Your task: Give back exactly the line that contains "The image size is (409, 362)." and all the lines after it in the records below, to the very last, with no other output.

== Data section

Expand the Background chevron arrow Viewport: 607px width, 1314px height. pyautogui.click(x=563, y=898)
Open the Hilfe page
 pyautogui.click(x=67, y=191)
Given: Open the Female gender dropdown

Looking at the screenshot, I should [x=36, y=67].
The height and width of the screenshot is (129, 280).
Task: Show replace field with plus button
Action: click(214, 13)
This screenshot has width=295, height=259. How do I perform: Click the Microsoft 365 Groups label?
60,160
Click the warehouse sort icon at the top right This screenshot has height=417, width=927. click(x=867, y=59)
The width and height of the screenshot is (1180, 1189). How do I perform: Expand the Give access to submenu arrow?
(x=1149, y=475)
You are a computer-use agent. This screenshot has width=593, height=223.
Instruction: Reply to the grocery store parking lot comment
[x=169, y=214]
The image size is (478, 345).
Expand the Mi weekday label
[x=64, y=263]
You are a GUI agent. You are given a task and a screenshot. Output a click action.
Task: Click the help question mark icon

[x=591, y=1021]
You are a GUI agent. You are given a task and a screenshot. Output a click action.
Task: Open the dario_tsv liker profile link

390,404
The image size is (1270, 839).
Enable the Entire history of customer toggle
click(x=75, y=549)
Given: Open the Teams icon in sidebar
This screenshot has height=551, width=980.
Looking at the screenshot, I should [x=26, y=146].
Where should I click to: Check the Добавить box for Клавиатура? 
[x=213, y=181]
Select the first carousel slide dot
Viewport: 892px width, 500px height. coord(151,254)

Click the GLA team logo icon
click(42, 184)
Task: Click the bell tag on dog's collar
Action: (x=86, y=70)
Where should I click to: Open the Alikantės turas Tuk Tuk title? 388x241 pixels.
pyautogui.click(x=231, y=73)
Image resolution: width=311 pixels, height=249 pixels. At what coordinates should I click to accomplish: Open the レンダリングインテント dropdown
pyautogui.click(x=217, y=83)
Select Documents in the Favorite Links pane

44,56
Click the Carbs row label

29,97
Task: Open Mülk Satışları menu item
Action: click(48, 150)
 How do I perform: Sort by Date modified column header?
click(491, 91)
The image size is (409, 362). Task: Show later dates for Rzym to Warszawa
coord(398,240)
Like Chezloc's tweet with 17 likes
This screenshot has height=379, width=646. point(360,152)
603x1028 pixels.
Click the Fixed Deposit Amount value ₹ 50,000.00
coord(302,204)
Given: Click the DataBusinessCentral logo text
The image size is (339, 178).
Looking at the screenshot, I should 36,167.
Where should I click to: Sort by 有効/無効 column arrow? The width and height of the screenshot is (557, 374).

====

Solution:
The image size is (409, 362). Task: Show later dates for Rzym to Warszawa
coord(398,240)
Like Chezloc's tweet with 17 likes
This screenshot has height=379, width=646. point(360,152)
603x1028 pixels.
Click the Fixed Deposit Amount value ₹ 50,000.00
coord(302,204)
Given: Click the DataBusinessCentral logo text
The image size is (339, 178).
Looking at the screenshot, I should 36,167.
Where should I click to: Sort by 有効/無効 column arrow? The width and height of the screenshot is (557, 374).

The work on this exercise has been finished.